PAGE EXCERPT:
By Breanne Boland June 1, 2006 Issue

Rose and Ruby Darlen have similarities and differences like any identical twins do. Rose is introverted and loves writing poetry and prose, although she gets excited and loud when cheering on her hometown sports teams. Ruby is more traditionally girly – she loves clothes and celebrity magazines and stories about love. Despite their differences in interests and demeanor, the two of them get along very well, which is fortunate. Their survival depends upon it, as they’ve been joined at the head since birth, and any attempts at surgical separation would kill them both.

Lori Lansens has written this story in the form of a fictional memoir, told mostly by Rose, but with the occasional interjected chapter by Ruby. Rose has always wanted to be a writer, and has the practiced and mannered voice of a person who has been striving toward that goal, but who feels self-conscious about her lack of education. Ruby comes along for the ride, adding chapters sporadically in her more confessional, passed-note style. She doesn’t share Rose’s compulsion to tell their story, but doesn’t want it out there without some say from her. Together, they tell the whole of a pair of connected lives, often overlapping in a way that’s funnier and more affecting than the usual he said-she said that comes from this type of storytelling. The characters didn’t share their writing as they were going through it, so Ruby often deflates Rose’s attempts at suspense and pacing (or denial), and the two frequently speculate about what the other is writing, often assuming the worst. While it would seem impossible for two people joined at the head to have any secrets from each other, this is not true of the Darlen twins. The reader discovers it in several hilarious ways, and a few that are incredibly sad and moving.

EXERCISES TO COMPLETE:
a – In the review, what is the stretch from "By Breanne Boland" through "kill them both."? Reproduce it word for word.
b – How would you render this sentence from the review in Spanish: "Ruby is more traditionally girly – she loves clothes and celebrity magazines and stories about love."
c – According to the review:
(i) What does Rose love writing?
(ii) Which twin tells most of the story?
(iii) What would any attempt at surgical separation do to the twins?
Rely on nothing but the review above.

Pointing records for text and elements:

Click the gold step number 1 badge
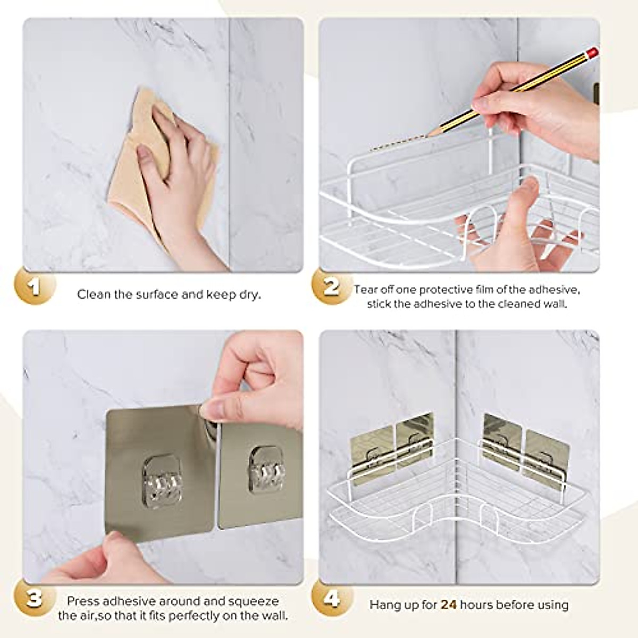tap(35, 288)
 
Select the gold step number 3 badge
tap(35, 599)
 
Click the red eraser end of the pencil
tap(593, 52)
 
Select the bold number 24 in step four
tap(449, 605)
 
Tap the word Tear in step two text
tap(366, 290)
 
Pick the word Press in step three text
tap(82, 601)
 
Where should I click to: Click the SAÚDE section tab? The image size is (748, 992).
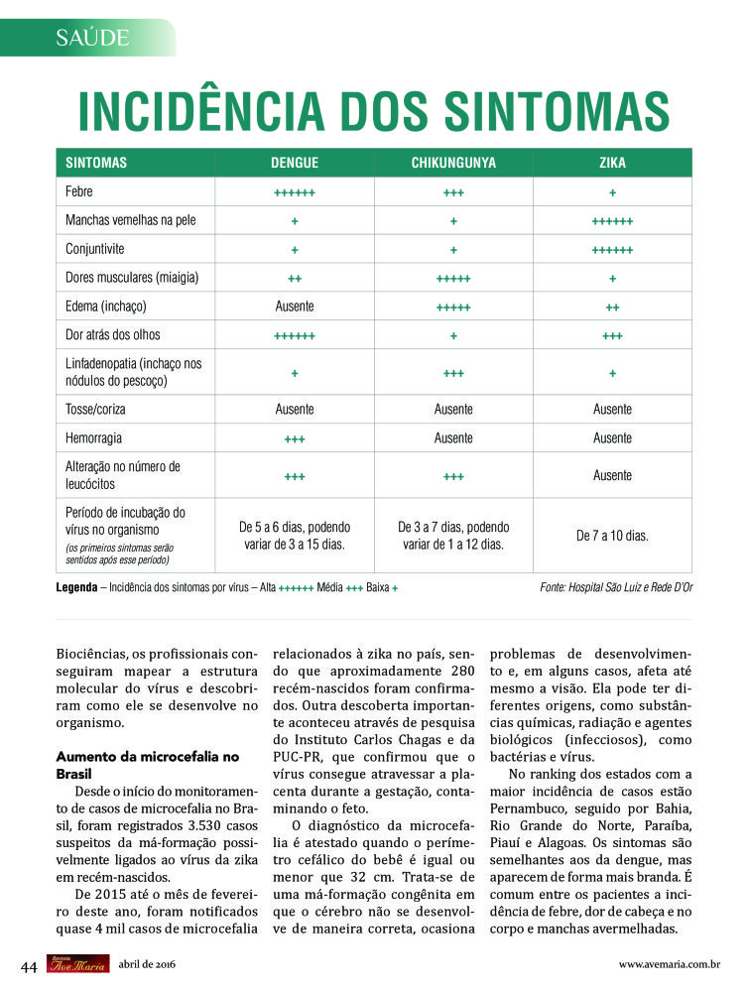pos(93,38)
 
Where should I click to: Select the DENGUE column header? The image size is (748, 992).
pos(294,163)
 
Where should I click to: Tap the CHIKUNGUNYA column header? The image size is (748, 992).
pos(453,163)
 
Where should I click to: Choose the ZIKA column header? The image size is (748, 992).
pos(612,163)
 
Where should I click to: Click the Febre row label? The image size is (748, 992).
pos(79,191)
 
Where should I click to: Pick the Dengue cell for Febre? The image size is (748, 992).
pos(294,192)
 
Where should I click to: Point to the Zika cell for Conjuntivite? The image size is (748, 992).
pos(612,249)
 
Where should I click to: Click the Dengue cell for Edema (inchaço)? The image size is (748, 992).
pos(294,307)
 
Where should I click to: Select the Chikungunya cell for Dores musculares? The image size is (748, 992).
pos(453,278)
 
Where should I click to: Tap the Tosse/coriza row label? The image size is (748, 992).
pos(95,409)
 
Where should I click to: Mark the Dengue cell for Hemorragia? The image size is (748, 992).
pos(294,437)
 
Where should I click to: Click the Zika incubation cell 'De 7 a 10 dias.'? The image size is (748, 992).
pos(612,536)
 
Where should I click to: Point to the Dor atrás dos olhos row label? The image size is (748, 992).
pos(113,335)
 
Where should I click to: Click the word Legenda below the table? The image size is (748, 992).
pos(76,588)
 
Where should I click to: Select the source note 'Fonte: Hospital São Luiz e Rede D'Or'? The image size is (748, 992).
pos(616,588)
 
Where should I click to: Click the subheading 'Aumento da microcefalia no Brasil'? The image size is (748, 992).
pos(148,764)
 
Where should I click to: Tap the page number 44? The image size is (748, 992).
pos(30,965)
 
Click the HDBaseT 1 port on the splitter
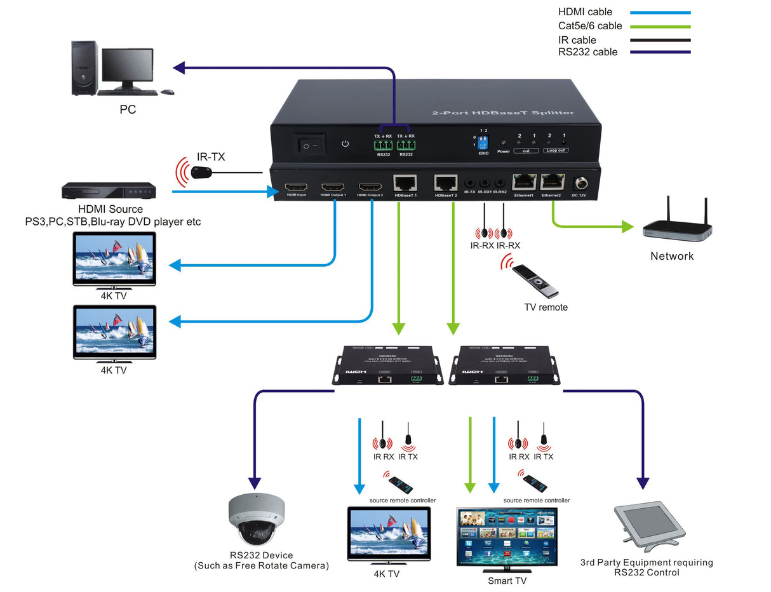tap(405, 183)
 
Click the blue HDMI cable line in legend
tap(660, 12)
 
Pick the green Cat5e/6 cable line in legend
tap(660, 26)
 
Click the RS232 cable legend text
tap(587, 52)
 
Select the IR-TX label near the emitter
tap(210, 156)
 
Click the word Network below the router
tap(672, 256)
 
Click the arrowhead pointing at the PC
tap(179, 67)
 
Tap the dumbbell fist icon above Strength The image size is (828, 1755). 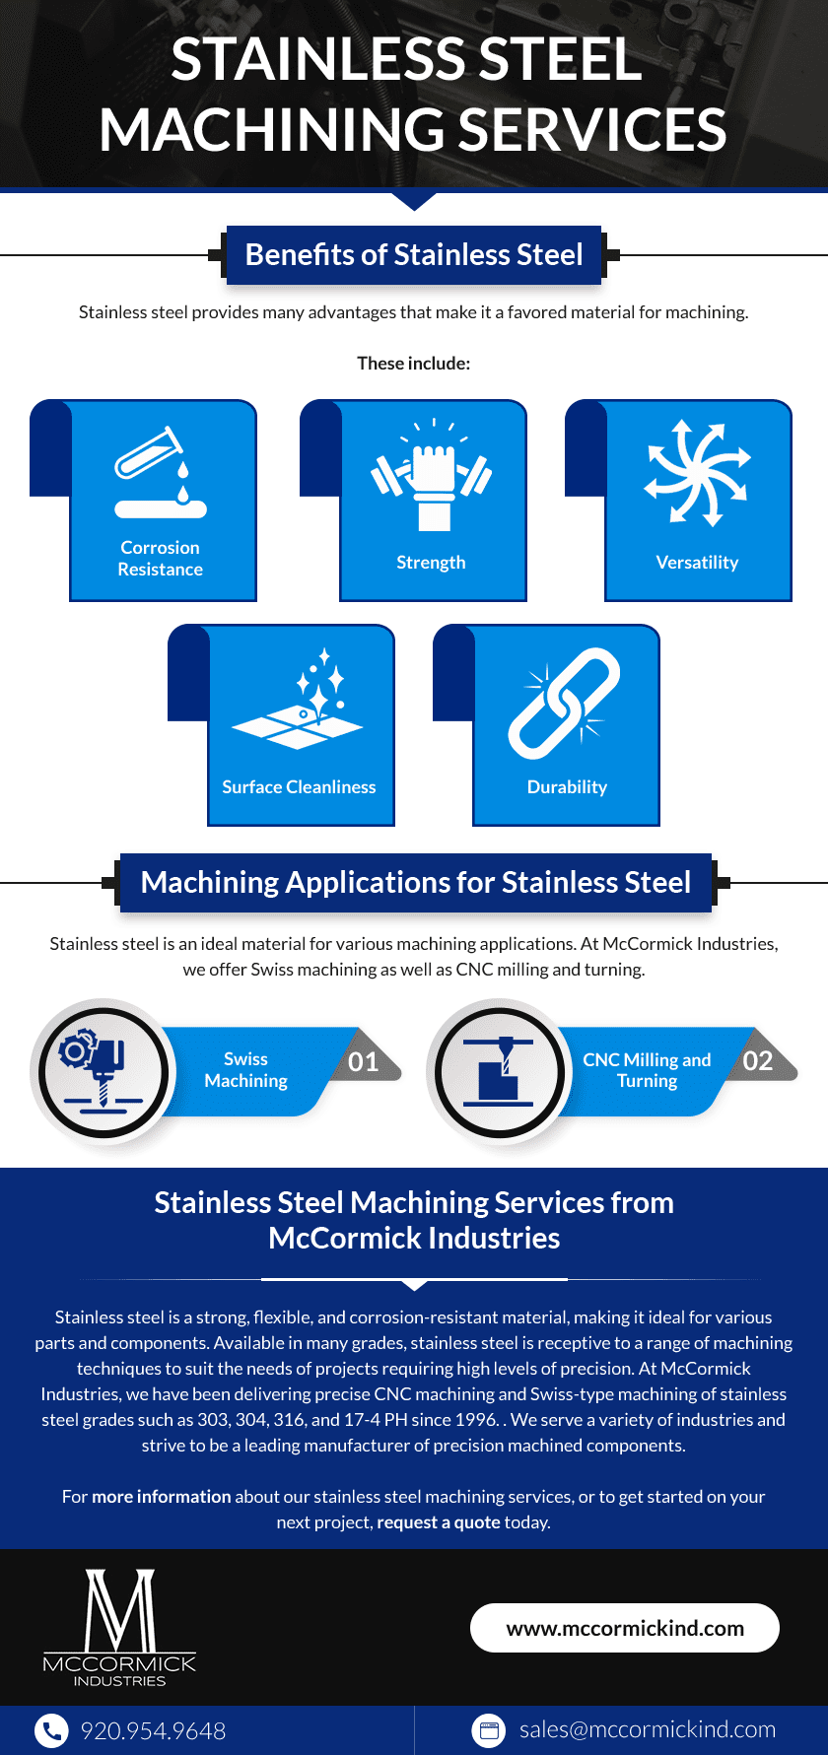coord(432,475)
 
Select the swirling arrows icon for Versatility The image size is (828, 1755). coord(697,472)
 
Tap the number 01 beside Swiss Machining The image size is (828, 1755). coord(364,1061)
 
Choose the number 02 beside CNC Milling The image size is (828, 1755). coord(758,1060)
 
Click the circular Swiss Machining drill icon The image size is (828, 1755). coord(103,1071)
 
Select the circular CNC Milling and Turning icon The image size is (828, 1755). coord(500,1071)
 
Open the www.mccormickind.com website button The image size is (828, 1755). coord(625,1628)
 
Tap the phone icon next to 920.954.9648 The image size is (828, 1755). coord(51,1730)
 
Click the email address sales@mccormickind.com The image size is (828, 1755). coord(648,1729)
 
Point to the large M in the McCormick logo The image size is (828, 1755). coord(120,1610)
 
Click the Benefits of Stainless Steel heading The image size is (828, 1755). coord(414,255)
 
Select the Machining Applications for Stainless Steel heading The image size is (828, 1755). coord(416,882)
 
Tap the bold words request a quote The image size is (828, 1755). coord(439,1522)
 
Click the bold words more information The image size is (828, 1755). coord(162,1497)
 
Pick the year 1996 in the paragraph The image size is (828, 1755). coord(475,1420)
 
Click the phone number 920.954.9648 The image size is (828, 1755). coord(153,1730)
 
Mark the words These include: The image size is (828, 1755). coord(414,364)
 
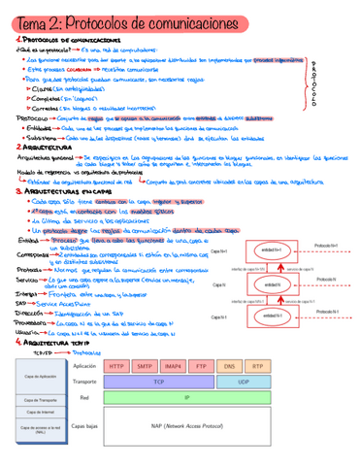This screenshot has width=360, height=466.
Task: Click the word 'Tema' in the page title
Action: pyautogui.click(x=30, y=19)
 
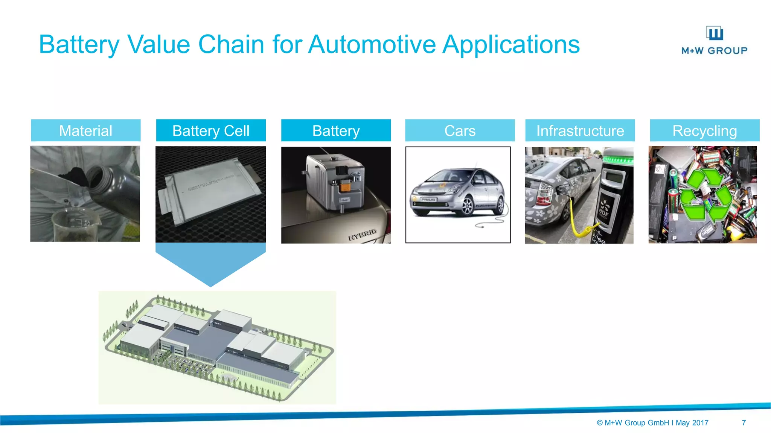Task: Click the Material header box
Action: [85, 130]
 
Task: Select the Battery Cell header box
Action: [211, 130]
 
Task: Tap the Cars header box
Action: [460, 130]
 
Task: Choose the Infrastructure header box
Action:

RESPONSES TO THE EXERCISE:
a –
By Breanne Boland June 1, 2006 Issue

Rose and Ruby Darlen have similarities and differences like any identical twins do. Rose is introverted and loves writing poetry and prose, although she gets excited and loud when cheering on her hometown sports teams. Ruby is more traditionally girly – she loves clothes and celebrity magazines and stories about love. Despite their differences in interests and demeanor, the two of them get along very well, which is fortunate. Their survival depends upon it, as they’ve been joined at the head since birth, and any attempts at surgical separation would kill them both.

b – Ruby es más tradicionalmente femenina: le encantan la ropa, las revistas de famosos y las historias de amor.

c –
(i) Poetry and prose.
(ii) Rose.
(iii) It would kill them both.